TEXT BLOCK
+++

Dr. Ivor Horn’s career has spanned medicine, academia and technology. Along the way she’s been focused on one thing: making sure that people get what they need out of the healthcare system and attain their fullest health potential — no matter who they are.
She recently joined Google as the Director of Health Equity & Product Inclusion. We sat down with her to learn more about what health equity looks like, how technology can help and what she’s working on at Google.
Where did your passion for this work come from?
Growing up, I spent a lot of time in hospitals. When I was in the fourth grade, my dad had a head injury and developed a seizure disorder. Being Black in Mississippi, where I grew up, my mom would make sure that we all dressed up when we went to the doctor so they would recognize that my dad was someone who was cared for and who was loved — all that with the hope that we’d get better care. Living through that made me want to go to medical school so I could change the healthcare system. I didn’t want other people to go through what we did.
Once I was a practicing pediatrician, I saw patients in communities that were underserved by health care. I noticed young parents bringing their child and their flip phones into the clinic. They’d pull out their phone to show me things like a photo of their child’s rash that faded overnight. This tool helped them communicate with me more effectively, and I became interested in figuring out how we could use technology like that to improve health care more broadly.
Can you tell us more about health inequity and the pandemic?
It’s important to remember that health inequity is the product of systemic and structural racism, particularly in the U.S. We know that people’s experience with health can be impacted by where they live, how wealthy they are, and their ethnicity or skin color. Before the pandemic, studies showed that people of color had less access to primary care, received a lower quality of treatment in places like emergency departments, and were less likely to be given additional examinations like blood tests.

+++

DATA LISTING

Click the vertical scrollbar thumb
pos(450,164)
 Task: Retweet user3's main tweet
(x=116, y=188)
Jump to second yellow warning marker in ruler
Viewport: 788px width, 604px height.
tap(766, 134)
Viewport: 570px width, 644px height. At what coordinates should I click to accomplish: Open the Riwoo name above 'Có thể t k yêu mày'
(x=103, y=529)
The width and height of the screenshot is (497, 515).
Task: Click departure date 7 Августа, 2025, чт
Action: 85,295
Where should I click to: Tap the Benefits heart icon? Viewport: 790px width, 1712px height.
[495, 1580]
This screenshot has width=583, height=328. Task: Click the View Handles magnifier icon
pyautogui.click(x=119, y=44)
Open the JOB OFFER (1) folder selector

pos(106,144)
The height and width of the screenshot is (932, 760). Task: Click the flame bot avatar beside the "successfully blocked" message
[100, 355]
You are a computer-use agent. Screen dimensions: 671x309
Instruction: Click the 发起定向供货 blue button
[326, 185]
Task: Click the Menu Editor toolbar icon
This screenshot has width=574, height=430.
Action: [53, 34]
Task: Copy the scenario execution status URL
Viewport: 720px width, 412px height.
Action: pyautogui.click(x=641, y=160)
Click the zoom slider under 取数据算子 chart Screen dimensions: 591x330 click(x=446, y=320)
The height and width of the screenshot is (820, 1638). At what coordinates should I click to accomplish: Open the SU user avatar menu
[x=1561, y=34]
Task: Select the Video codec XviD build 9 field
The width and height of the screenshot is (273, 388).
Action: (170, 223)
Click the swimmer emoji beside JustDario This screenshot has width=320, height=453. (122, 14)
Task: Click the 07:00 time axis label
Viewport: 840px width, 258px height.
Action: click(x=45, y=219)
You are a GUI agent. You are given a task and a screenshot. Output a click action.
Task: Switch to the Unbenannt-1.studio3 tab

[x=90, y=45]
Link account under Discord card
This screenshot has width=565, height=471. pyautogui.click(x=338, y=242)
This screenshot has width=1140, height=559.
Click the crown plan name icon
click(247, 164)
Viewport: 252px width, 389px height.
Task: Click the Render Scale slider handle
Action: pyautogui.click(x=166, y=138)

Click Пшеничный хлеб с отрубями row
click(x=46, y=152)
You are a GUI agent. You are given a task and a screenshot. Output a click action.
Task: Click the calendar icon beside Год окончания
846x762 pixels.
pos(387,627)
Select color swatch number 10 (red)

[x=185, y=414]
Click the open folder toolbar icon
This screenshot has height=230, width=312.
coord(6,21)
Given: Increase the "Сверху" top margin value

+++

REQUIRED ACTION 1
Name the fields that, according to the interview with Dr. Ivor Horn, her career has spanned.
REQUIRED ACTION 2
Carry on the interview with Dr. Ivor Horn from the point where it stops.

EXPECTED ANSWER 1
Medicine, academia and technology.

EXPECTED ANSWER 2
When you have a broken foundation, those cracks eventually become tremendous fissures — and that’s what we saw with COVID-19. Health inequities surfaced at every level — from the lack of available protective equipment in developing countries to the higher than average death rates and infection of people of color. Health inequity has been an endemic aspect of the pandemic.
How do you even begin to solve that?
We cannot continue to build on something that’s broken. Mending the cracks starts with building technology that helps those who are experiencing what’s most broken about the healthcare system. If you build for that community, it will work for others — then you can transform healthcare.
This week’s news about vaccines is a great example. We’ve created virtual agents so anyone — especially those without access to the internet or people with limited tech skills — can book appointments and get critical vaccine information in whatever way they’re most comfortable with. It’s available in multiple languages and modes of communication — whether that’s over the phone, through text, or on the web. We’ve also made vaccination locations available on Google Maps in the U.S. and other countries. All of this is to help reduce inequities, both in the outcomes and in the distribution of vaccines.
But, technology has its limits; it can facilitate this work, but it’s not the complete solution. That’s why it’s important to partner with community-based organizations to reach people who might not otherwise see mainstream public service announcements or have easy access to vaccinations.
What role does Google play?
When you look at Google through the lens of health equity, so much of what we do touches people along their health journey. Research shows that roughly 7 in 10 people turn to the internet first when they’re looking for health information. We have the chance to build products that guide them to the right resources and find the information they need.
My job is to look across all of our products to make sure we embed health equity into the DNA of everything we do.
When tackling big problems, like health equity, what keeps you motivated?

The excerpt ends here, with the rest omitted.